ITINERARY: S.Agostino – Broletto – Duomo

At the beginning of “Via per Torno” is located the church of S.Agostino. The church (14th century), is the only example of ogival Cistercian church in Como. After having been enlarged and embellished in the 17th and 18th centuries, it was modified in 1.773 and restored completely in 1.957. The spired facade contans a rosette, the portal and several windows; in the lunette, you can see a fresco made in the 16th century. Its interior features a nave and two aisles, a triumphal arch preceeding the presbitery, characterized by wooden beams covering the central nave and ribbed vaults above the lateral aisles.
Painting by Recchis, D. Crespi and Morazzone can be seen together with frescoes of the 14th and 15th centuries. In the adjacent cloister there is a 15th century fresco.

=== TASKS TO PERFORM ===
a) From the itinerary text, explain what sets the church of S.Agostino apart from other churches in Como, in one to three sentences.
b) Answer these questions using the itinerary text:
(i) Where is the church of S.Agostino located?
(ii) In what century was the fresco in the lunette made?
(iii) What can be found in the adjacent cloister?
c) Print the passage of the itinerary text from "At the beginning" to "the lateral aisles.".

=== DATA ===
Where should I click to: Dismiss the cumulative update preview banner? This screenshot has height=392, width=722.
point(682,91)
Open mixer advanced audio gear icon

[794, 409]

=== ANSWERS PROVIDED ===
a) The church of S.Agostino, built in the 14th century, is the only example of an ogival Cistercian church in Como.

b)
(i) At the beginning of "Via per Torno."
(ii) The 16th century.
(iii) A 15th-century fresco.

c)
At the beginning of “Via per Torno” is located the church of S.Agostino. The church (14th century), is the only example of ogival Cistercian church in Como. After having been enlarged and embellished in the 17th and 18th centuries, it was modified in 1.773 and restored completely in 1.957. The spired facade contans a rosette, the portal and several windows; in the lunette, you can see a fresco made in the 16th century. Its interior features a nave and two aisles, a triumphal arch preceeding the presbitery, characterized by wooden beams covering the central nave and ribbed vaults above the lateral aisles.